I did a shopping run
this afternoon, and soda was on the list.
My daughters had a middle school dance to go to and needed to bring soda
and chips. In the soda and chips aisle of
our local Stop & Shop I ran across a plastic bottle of
"Moxie", something I hadn't
had in, gawd... years... and so I stuck one in the cart. Not since I was a young kid living at my
grandparents' house in Westerly, RI, had I tipped that venerable
unlikely-tasting brew over my hapless, resigned taste buds (with all the grim
relish of a pre-pubescent would-be Dr. Jekyll).
All these years have gone by since those hazy memories settled into
their place in my psyche; how have I just walked by it so many times all these
years?
I got home from the
supermarket, my eldest helped me get the loot out of the trunk and we got it
all put away. About an hour or so later
the girls and their mother went off to choir rehearsal, and I found I had a quiet
moment on my hands for a little Moxie-induced reverie. I pulled my favorite glass out of the
cupboard and poured a sample of the ancient elixir... there was the familiar
smell, that fizzy, funky taste ... and in an instant I was transported back to
my grandmother's kitchen. There I was, 6
years old sitting on the red Cosco (tm) step-stool in the corner of the over-sized kitchen under the big wall-cabinet, my glass
of Moxie sitting there next to me on the old granite counter-top. The fulness of my youth-through-early-teens
period came flooding back into my awareness.

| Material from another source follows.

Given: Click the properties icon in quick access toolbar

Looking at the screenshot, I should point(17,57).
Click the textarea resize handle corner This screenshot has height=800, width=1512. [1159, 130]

It was a pretty interesting moment, like seeing your past in a movie
that you could stand in the midst of. I
was re-living my childhood.
I was suspended in
that bridge of atmospheres between the "then" and the
"now", and my attention was quite fully arrested by what I was
experiencing. "This is how it was
when you were 6"... if a voice-over could have been present, that's what
it would have said. It was a sudden, but
not unpleasant change of awareness. I
was being transported to the life of what seemed a whole other person, but was
not disoriented. It was me, you see, and
it's really something to be able to truly know a moment in time, 40+ years back
in the recesses of the long, twisted path that was your life, as if it were
happening right now. But
it is, after all, where you come from, what was formative to who you are
now. You have to reckon it, to recognize
yourself, and take account for it.
It was really, really
cool.
My cousin once said
that Moxie tastes like "carbonated asphalt". It still tastes the same.